CrossJoin
Short Description
CrossJoin creates a Cartesian product of records from connected input ports.
Same input metadata | Sorted inputs | Slave inputs | Outputs | Output for driver without slave | Output for slaves without driver | Joining based on equality | Auto-propagated metadata |
---|---|---|---|---|---|---|---|
⨯ |
⨯ |
0-n |
1 |
⨯ |
⨯ |
⨯ |
✓ |
Ports
Port type | Number | Required | Description | Metadata |
---|---|---|---|---|
Input |
0 |
✓ |
Master input port |
Any1 |
1-n |
⨯ |
Slave input port(s) |
Any2 |
|
Output |
0 |
✓ |
For output data records |
Any3 |
Metadata
CrossJoin automatically generates metadata on the output port from metadata on its input ports. The generated metadata can be seen as a dynamic template.
CrossJoin Attributes
Attribute | Req | Description | Possible values |
---|---|---|---|
Advanced |
|||
Transform |
A transformation in CTL or Java defined in the graph. |
||
Transform URL |
An external file defining the transformation in CTL or Java. |
||
Transform class |
An external transformation class. |
||
Transform source charset |
Encoding of an external file defining the transformation. |
e.g. UTF-8 |
Details
CrossJoin creates a Cartesian product of input records.
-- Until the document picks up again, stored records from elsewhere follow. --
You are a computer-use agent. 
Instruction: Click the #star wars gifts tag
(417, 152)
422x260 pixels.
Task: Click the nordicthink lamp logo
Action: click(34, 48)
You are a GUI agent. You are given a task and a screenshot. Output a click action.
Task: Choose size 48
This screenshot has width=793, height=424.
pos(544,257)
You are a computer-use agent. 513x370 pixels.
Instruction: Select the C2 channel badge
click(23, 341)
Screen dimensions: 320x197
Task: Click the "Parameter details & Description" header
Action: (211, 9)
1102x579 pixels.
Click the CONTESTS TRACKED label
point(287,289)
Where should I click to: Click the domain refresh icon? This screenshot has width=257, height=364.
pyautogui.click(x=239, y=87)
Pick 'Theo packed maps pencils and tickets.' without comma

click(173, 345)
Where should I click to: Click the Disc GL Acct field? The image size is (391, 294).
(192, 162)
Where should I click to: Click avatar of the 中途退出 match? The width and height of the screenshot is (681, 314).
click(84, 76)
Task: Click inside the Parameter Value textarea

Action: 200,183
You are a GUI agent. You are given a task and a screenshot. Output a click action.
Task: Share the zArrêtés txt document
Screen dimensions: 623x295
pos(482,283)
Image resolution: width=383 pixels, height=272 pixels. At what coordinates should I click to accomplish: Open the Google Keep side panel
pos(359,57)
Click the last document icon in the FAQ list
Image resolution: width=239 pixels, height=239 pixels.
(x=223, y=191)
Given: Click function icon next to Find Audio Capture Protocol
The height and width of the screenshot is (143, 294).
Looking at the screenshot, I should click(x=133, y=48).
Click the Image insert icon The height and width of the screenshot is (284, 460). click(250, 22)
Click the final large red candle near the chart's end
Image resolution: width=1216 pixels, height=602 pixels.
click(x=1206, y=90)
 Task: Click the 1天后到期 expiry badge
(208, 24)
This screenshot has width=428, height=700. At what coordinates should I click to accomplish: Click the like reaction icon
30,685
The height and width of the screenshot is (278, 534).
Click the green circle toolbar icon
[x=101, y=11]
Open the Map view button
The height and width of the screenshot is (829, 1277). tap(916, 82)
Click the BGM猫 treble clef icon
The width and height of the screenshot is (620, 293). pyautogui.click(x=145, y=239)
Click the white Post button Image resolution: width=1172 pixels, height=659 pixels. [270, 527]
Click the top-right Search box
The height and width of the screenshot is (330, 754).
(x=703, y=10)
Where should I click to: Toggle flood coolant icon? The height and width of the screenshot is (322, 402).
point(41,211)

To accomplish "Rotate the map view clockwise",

It works in the following way: the component takes the first record from the first port, the first record from the second port (…) and the first record from the last port and generates the output record. Subsequently, it takes the first record from the first port, the first record from the second port (…) and the second record from the last port. It continues with the third record from the last input port and so on.
Processing Large Number of Records
If you process a very large number of records, temporary files with the swapped records may be created on your hard drive. This prevents excessive memory usage.
Examples
Simple CrossJoin Example
Given a list of customers and a list of products of "All on the Store Ltd."
Customers:
Brown Smith Jones
Goods:
Pineapple Turnip Spaceship
Create a list containing all possibilities.
Solution
You only need to connect sources of data with CrossJoin component. No setup of attributes of the component is necessary.
The result is
Brown|Pineapple Brown|Turnip Brown|Spaceship Smith|Pineapple Smith|Turnip Smith|Spaceship Jones|Pineapple Jones|Turnip Jones|Spaceship
Best Practices
The edge giving the most records should be connected to the first input port.
If the transformation is specified in an external file (with Transform URL), we recommend users to explicitly specify Transform source charset.
Compatibility
Version | Compatibility Notice |
---|---|
4.1.0-M1 |
The CrossJoin component is available since 4.1.0-M1. |